Kemiskinan yang bukan miskin
Kalaupun pemerintah hanya memberi fokus pada kemiskinan materi melalui sisi pengadaan materi, pemerintah sering mengabaikan sisi penggunaan materi.
Membelanjakan pendapatan, bagi orang miskin, sama sulitnya dengan memperoleh pendapatan. Orang miskin suka meniru perilaku orang yang tidak miskin di sekitar mereka sehingga pendapatan yang diperoleh sering habis di aset yang tidak produktif (parabola, handphone), pengeluaran destruktif (alkohol), bahkan pesta pora.
Artinya keberadaan penduduk yang bukan miskin memengaruhi keberhasilan pengentasan kemiskinan.
Peran mereka sangat signifikan karena mereka tidak hidup di suatu komunitas yang terpisah dari penduduk nonmiskin (Anderson (1996). Di suatu komunitas termiskin sekalipun selalu ada sekelompok penduduk tidak/kurang miskin yang menduduki posisi-posisi kunci dalam pengambilan keputusan.

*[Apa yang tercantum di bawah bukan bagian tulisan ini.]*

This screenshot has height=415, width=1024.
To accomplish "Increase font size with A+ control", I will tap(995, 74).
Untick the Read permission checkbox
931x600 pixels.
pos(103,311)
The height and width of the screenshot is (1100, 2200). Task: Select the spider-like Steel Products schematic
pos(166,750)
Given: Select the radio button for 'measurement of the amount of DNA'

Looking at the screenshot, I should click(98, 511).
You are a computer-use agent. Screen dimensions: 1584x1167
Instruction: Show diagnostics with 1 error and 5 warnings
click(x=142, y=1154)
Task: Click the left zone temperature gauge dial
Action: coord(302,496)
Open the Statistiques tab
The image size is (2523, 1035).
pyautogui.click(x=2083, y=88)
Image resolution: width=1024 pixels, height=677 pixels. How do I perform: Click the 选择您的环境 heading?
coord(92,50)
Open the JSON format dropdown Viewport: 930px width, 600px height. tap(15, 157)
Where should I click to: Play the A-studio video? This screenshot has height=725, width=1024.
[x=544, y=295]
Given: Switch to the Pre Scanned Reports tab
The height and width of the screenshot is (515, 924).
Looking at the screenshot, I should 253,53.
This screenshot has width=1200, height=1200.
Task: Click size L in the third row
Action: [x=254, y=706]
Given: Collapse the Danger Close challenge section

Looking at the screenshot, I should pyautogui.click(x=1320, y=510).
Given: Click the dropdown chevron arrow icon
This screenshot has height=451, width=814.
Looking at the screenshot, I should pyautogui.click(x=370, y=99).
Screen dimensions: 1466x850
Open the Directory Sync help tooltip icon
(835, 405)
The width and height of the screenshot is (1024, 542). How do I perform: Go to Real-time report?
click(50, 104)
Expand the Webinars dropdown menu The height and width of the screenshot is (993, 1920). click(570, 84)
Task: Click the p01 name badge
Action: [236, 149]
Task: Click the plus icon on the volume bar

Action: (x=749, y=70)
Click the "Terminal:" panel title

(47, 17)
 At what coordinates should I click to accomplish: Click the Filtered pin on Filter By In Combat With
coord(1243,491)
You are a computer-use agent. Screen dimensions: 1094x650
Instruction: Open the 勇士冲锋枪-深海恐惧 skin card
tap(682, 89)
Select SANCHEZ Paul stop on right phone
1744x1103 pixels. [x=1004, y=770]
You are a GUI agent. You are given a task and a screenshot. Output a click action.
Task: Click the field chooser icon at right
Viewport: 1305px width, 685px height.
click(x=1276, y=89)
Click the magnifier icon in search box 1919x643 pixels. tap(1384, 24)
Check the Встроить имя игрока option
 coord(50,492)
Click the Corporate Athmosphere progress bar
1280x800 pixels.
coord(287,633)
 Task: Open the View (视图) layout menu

Kelompok ini memiliki persoalan "kemiskinan" yang tidak kalah penting, seperti praktik ijon, perilaku eksploitatif, bahkan pemerasan terhadap penduduk yang miskin. Mereka membangun image bahwa merekalah yang akan menyelamatkan orang miskin, bahwa mereka membuat hidup orang miskin menjadi utuh. Mereka menawarkan peran mesias bagi penduduk miskin.
Kemiskinan kelompok ini lahir ketika mereka kehilangan identitas yang membuat mereka tidak mengerti panggilan mereka yang sesungguhnya.
Kehilangan identitas dan panggilan hidup
Akar persoalan kemiskinan adalah relasi yang rusak sebagai akibat dari cara pandang identitas dan panggilan yang salah.
Penduduk miskin cenderung menyerah kepada nasib dan tidak percaya diri. Kalau ada yang kejatuhan durian, ia gampang jatuh dalam godaan menjadi seperti penduduk nonmiskin. Mereka menolak identitas mereka yang sesungguhnya. Yang lain menyerahkan diri sebagai hamba; bahwa panggilan hidup mereka adalah untuk melayani penduduk yang tak miskin.
Kepercayaan bahwa hanya warga keturunan Tionghoa yang sukses dalam bisnis adalah salah satu contoh rusaknya identitas yang memengaruhi panggilan hidup. Semestinya kita bisa belajar dari Korea yang mampu membangun ekonomi dengan keyakinan, mereka bisa maju dan mengalahkan Jepang (Kompas, 3/5/2007).
Relasi yang rusak dengan Tuhan membuat larut dalam berbagai masalah. Persoalan terkini sering dikaitkan dengan dosa masa lalu, bahkan mereka menyangsikan pengampunan Tuhan sehingga sering kali mereka jatuh ke tangan paranormal yang eksploitatif. Mereka tak melihat diri mereka sebagai manusia ciptaan Tuhan yang sempurna dan tidak berbeda dari manusia lainnya.
Sementara itu, relasi yang rusak dengan sesama membuat kelompok tertentu menempatkan diri sebagai musuh kelompok lain. Identitas mereka sebagai makhluk mulia yang berakal budi hancur lebur. Kemuliaan yang ada tidak dipakai untuk kesejahteraan bersama, melainkan untuk kelompok sendiri dan untuk menghancurkan kelompok lain.
Persoalan terkini adalah rusaknya hubungan antara manusia dan lingkungan. Manusia tidak melihat dirinya sebagai bagian integral dari lingkungan yang seharusnya dijaga dan dilestarikan. Namun, sebaliknya lingkungan dieksploitasi sehingga berbagai bencana alam telah membawa korban harta dan nyawa yang tidak sedikit.
Jelas, pengentasan kemiskinan tidak cukup bila kemiskinan hanya dilihat sebagai ketiadaan materi semata. Kemiskinan adalah persoalan relasional yang harus diperangi melalui pemulihan identitas dan penemuan panggilan hidup semua stakeholders yang ada.